In June, we warned that In re Coca-Cola Products could deepen the divide between the Ninth Circuit and other courts on a recurring issue in consumer class actions-whether plaintiffs have standing to seek injunctions barring allegedly false advertising or labeling. This is an important issue for defendants-even in cases with relatively low potential for monetary exposure, such injunctions threaten expensive and disruptive labeling and advertising changes. Several weeks ago, the Ninth Circuit held (in an unpublished memorandum decision) that plaintiffs alleging mislabeling of Coke had "not demonstrated a threat of future harm sufficient to support their claim for injunctive relief."1 The Ninth Circuit got it right, but Coca-Cola still leaves some uncertainty about standing for injunctive relief in this circuit.

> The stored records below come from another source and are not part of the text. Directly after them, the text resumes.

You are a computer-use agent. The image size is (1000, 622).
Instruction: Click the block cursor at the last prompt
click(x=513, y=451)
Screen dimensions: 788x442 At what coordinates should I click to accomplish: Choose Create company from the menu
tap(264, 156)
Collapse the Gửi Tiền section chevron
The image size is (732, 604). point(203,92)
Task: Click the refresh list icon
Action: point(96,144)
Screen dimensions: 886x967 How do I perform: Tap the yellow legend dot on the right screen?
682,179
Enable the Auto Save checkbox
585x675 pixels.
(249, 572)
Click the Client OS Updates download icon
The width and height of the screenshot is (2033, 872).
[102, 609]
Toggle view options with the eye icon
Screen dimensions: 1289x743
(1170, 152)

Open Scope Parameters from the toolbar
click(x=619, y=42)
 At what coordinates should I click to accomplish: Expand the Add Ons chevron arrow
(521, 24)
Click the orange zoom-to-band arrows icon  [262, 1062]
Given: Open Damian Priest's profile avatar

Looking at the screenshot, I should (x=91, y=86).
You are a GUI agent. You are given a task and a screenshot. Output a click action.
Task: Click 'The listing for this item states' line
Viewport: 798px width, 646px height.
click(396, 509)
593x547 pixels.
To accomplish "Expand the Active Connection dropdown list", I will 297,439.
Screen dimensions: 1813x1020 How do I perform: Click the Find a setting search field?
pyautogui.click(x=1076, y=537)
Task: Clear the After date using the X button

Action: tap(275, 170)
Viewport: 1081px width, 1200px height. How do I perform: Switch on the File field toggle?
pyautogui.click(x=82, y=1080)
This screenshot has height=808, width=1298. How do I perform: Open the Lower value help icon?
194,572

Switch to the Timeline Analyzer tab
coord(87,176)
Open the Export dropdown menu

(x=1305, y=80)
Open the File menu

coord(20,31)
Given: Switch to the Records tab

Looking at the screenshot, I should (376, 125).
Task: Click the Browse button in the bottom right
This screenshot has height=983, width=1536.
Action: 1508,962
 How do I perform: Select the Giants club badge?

Several other circuits have correctly held that, because the plaintiffs necessarily know about deceptive advertising or labeling alleged in their own complaints and thus cannot be deceived again, plaintiffs in such cases lack the "imminent risk" of future injury necessary for standing to seek injunctive relief.2 The Ninth Circuit is the outlier. In 2018, it held in Davidson that "misled consumers may properly allege a threat of imminent or actual harm" in two situations: where a plaintiff plausibly alleges that she (1) "will be unable to rely on the product's advertising or labeling in the future, and so will not purchase the product although she would like to," or (2) "might purchase the product in the future . as she may reasonably, but incorrectly, assume the product was improved."3 Although undoubtedly a blow to defendants, several courts-including the Ninth Circuit itself in other unpublished decisions-later distinguished Davidson and held that previously deceived consumers lacked standing for injunctive relief under certain circumstances.4

Coca-Cola put the question squarely before the Ninth Circuit again. At issue were allegations that Coke's label misrepresents that the product is free of artificial flavors and chemical preservatives.5 The plaintiffs claimed that "they would consider purchasing" Coke again if it were "properly labeled."6 The Ninth Circuit didn't bite, holding that "such an abstract interest in compliance with labeling requirements is insufficient" and that "the imminent injury requirement is not met by alleging that the plaintiffs would consider purchasing Coke" again.7

Although the court got it right, the opinion nevertheless provides some fodder for consumer-fraud plaintiffs and lacks precedential value for defendants. As with many decisions in this context, Coca-Cola involved a heavily fact-based analysis, distinguishing the Davidson plaintiff's "personal and individual" harm from the abstract "informational" injury alleged by the Coke purchasers, who never alleged "a desire to purchase Coke as advertised."8 The court characterized the Davidson scenarios as "non-exclusive" illustrations of threatened harm sufficient to satisfy Article III, leaving open the possibility that it will accept different theories in the future.9 Moreover, the panel's decision to not formally publish the opinion impacts its reach.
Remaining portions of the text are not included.